# WHAT YOU SHOULD DO:
Begin with the first line of the entries below. Copy each line exactly, stopping after the one that contains "Task: Click the Firefox-Konto sync icon".

# INFORMATION SHOWN:
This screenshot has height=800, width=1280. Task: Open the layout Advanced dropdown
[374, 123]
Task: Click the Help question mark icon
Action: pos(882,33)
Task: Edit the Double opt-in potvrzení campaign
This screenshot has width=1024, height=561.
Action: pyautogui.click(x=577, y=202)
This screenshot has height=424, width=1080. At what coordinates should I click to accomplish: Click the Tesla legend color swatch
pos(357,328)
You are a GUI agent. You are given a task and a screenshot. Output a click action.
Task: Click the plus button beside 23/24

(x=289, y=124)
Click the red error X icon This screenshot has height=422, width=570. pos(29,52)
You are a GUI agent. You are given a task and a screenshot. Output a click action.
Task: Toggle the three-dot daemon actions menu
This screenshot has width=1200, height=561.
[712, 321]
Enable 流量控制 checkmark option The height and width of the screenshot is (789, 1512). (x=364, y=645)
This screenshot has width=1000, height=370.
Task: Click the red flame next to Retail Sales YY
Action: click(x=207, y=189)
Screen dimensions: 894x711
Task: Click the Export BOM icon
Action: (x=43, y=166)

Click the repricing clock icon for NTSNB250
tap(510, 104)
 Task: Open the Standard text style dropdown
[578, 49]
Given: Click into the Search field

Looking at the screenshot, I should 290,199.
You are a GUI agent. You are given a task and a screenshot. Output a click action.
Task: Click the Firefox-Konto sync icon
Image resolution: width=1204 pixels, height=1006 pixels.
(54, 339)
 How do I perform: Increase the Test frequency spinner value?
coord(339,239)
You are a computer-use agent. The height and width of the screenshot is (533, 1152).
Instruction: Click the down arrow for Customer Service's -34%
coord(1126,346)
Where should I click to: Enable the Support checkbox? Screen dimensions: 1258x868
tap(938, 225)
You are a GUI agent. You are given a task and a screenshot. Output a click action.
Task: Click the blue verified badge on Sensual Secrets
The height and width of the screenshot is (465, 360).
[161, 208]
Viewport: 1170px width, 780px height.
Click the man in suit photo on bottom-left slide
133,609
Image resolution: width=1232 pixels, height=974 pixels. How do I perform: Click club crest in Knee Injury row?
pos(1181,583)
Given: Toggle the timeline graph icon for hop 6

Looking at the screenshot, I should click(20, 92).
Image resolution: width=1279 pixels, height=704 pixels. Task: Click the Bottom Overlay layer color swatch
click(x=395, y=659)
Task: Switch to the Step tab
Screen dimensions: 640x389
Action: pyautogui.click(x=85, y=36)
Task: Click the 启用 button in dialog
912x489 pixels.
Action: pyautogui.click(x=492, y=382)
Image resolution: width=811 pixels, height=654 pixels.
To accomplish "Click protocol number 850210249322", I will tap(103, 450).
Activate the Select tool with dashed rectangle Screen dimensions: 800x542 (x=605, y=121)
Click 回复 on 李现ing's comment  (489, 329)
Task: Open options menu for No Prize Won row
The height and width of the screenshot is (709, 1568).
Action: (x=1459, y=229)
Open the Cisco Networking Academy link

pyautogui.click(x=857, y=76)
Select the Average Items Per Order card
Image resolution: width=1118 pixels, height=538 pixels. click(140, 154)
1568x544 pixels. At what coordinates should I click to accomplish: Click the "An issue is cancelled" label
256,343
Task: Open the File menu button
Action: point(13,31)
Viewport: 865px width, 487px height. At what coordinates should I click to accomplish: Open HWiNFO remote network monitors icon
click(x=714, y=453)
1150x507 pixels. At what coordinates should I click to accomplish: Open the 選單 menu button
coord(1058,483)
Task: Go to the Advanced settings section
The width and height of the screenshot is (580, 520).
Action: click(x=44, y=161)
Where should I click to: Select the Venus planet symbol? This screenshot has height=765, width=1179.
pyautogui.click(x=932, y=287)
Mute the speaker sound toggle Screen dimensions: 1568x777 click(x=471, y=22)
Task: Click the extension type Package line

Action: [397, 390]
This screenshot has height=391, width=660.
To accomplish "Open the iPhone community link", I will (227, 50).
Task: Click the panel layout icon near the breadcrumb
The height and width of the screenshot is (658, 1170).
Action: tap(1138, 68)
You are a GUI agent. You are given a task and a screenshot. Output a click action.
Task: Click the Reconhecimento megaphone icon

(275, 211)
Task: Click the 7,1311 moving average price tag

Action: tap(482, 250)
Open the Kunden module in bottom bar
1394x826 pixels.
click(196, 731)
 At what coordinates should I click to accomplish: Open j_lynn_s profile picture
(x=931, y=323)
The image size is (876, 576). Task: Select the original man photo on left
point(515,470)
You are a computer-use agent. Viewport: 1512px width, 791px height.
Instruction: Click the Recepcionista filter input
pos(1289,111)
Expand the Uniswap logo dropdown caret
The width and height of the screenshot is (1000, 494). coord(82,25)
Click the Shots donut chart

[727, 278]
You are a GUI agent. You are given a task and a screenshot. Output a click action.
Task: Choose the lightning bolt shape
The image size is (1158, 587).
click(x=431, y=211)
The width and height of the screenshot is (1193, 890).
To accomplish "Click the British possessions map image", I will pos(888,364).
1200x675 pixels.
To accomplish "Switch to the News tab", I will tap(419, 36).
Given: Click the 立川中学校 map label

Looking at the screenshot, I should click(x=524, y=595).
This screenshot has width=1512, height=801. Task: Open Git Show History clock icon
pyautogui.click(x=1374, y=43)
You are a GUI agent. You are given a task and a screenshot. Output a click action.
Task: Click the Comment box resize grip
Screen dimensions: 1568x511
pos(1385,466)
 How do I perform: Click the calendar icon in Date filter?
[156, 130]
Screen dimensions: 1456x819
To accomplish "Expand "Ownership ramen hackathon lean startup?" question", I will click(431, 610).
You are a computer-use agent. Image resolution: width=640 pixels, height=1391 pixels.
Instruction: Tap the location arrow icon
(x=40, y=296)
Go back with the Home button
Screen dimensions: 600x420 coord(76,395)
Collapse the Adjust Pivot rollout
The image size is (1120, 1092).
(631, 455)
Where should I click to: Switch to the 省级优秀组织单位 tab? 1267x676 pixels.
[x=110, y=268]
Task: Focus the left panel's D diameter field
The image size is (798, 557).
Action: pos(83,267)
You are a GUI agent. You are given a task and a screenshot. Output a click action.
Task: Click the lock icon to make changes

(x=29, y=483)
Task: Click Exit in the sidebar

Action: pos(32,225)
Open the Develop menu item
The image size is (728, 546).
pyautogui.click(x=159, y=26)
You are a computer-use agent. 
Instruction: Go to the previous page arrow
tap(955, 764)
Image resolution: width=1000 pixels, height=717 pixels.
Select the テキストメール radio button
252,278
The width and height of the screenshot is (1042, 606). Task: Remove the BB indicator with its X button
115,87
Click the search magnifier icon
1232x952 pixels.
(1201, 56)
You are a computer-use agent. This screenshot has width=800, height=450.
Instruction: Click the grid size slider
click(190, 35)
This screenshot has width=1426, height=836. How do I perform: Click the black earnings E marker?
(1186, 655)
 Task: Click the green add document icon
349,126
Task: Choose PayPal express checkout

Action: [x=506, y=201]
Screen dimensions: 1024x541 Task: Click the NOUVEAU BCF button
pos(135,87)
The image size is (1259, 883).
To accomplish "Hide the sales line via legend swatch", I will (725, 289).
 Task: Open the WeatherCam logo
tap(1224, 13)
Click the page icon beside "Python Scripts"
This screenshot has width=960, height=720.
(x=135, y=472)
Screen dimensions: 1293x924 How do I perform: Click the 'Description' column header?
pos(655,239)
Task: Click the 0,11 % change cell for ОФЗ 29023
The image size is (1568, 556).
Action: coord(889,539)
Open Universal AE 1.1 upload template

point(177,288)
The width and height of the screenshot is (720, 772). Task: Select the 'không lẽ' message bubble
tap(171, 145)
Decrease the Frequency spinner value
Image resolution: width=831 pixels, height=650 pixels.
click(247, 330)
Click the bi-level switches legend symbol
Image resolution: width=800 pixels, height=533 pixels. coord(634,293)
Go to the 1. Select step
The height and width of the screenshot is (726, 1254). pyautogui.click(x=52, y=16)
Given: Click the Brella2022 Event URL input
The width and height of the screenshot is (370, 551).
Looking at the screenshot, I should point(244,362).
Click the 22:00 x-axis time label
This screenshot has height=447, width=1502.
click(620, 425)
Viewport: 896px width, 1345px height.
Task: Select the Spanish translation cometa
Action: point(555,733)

# WRITTEN REPLY:
This screenshot has height=800, width=1280. Task: Open the layout Advanced dropdown
[374, 123]
Task: Click the Help question mark icon
Action: pos(882,33)
Task: Edit the Double opt-in potvrzení campaign
This screenshot has width=1024, height=561.
Action: pyautogui.click(x=577, y=202)
This screenshot has height=424, width=1080. At what coordinates should I click to accomplish: Click the Tesla legend color swatch
pos(357,328)
You are a GUI agent. You are given a task and a screenshot. Output a click action.
Task: Click the plus button beside 23/24

(x=289, y=124)
Click the red error X icon This screenshot has height=422, width=570. pos(29,52)
You are a GUI agent. You are given a task and a screenshot. Output a click action.
Task: Toggle the three-dot daemon actions menu
This screenshot has width=1200, height=561.
[712, 321]
Enable 流量控制 checkmark option The height and width of the screenshot is (789, 1512). (x=364, y=645)
This screenshot has width=1000, height=370.
Task: Click the red flame next to Retail Sales YY
Action: click(x=207, y=189)
Screen dimensions: 894x711
Task: Click the Export BOM icon
Action: (x=43, y=166)

Click the repricing clock icon for NTSNB250
tap(510, 104)
 Task: Open the Standard text style dropdown
[578, 49]
Given: Click into the Search field

Looking at the screenshot, I should 290,199.
You are a GUI agent. You are given a task and a screenshot. Output a click action.
Task: Click the Firefox-Konto sync icon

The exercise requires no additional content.